WORK TO COMPLETE:
1. According to the study day description, when did Michael experience his own "relational turn"?
2. Decide whether each statement agrees with the study day description, answering yes or no and quoting the deciding words: (a) Martha Stark's book "Modes of Therapeutic Action" appeared in 1999. (b) Relational perspectives have influenced psychotherapy for roughly fifty years. (c) The wider the relational influence has spread, the clearer the meaning of "relational" has become.
3. Reproduce the part of the study day description starting at "Over the last" and ending at "indicator of outcome.".

EXTRACT TO READ:
* * *

Michael is a TRS (The Relational School) member and has drawn from Martha Stark’s seminal 1999 book 'Modes of Therapeutic Action’, Lavinia Gomez’s work on object relations and the tension between humanistic and psychoanalytic traditions as well as Petruska Clarkson’s 5 modalities of therapeutic relating to develop a broad-spectrum integration of therapeutic traditions as part of the relational project. For this study day Michael will present and explore with us his particular journey since his own experience of a ‘relational turn’ in the mid-1990’s.
What do we mean by ‘relational’?
Over the last 15 years or so, relational perspectives have had a significant impact across the fields of psychotherapy. However, the wider its increasing influence has spread, the less clear it has become what we actually mean by ‘relational’. The default common denominator would be the recognition that in therapy it's the relationship between client and therapist that matters, and that the quality of that relationship is a significant indicator of outcome.

* * *

GIVEN DATA:
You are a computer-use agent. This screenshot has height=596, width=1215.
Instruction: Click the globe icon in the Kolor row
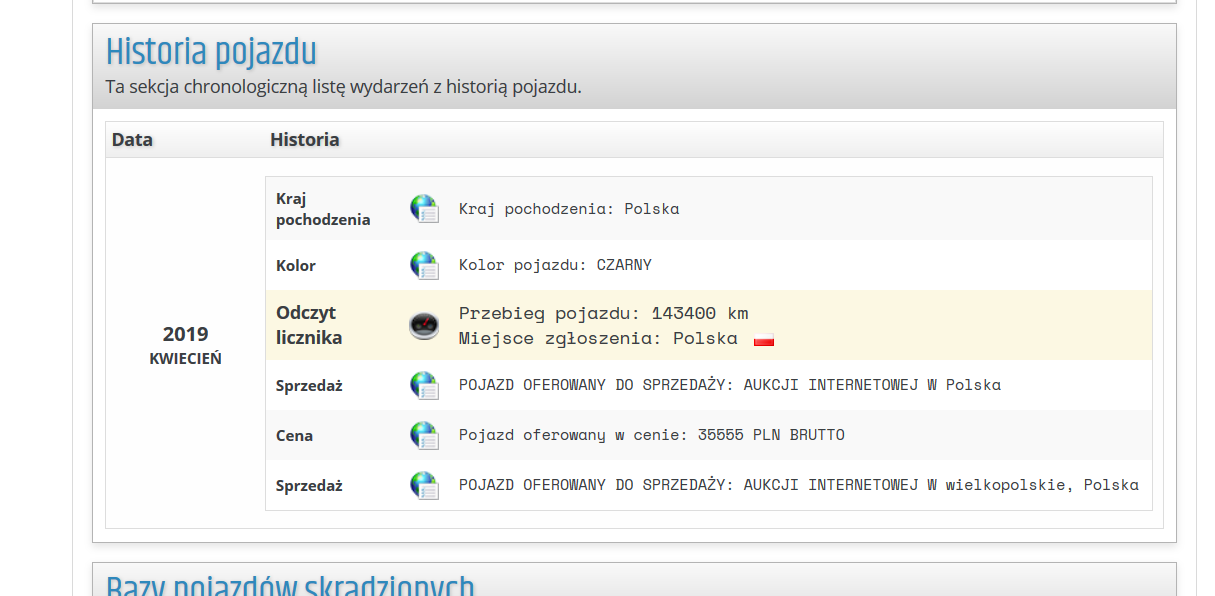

* * *

TASK-BY-TASK RESULTS:
1. In the mid-1990s.

2.
(a) Yes: "Martha Stark’s seminal 1999 book 'Modes of Therapeutic Action’"
(b) No: "Over the last 15 years or so, relational perspectives have had a significant impact across the fields of psychotherapy."
(c) No: "the wider its increasing influence has spread, the less clear it has become what we actually mean by ‘relational’"

3.
Over the last 15 years or so, relational perspectives have had a significant impact across the fields of psychotherapy. However, the wider its increasing influence has spread, the less clear it has become what we actually mean by ‘relational’. The default common denominator would be the recognition that in therapy it's the relationship between client and therapist that matters, and that the quality of that relationship is a significant indicator of outcome.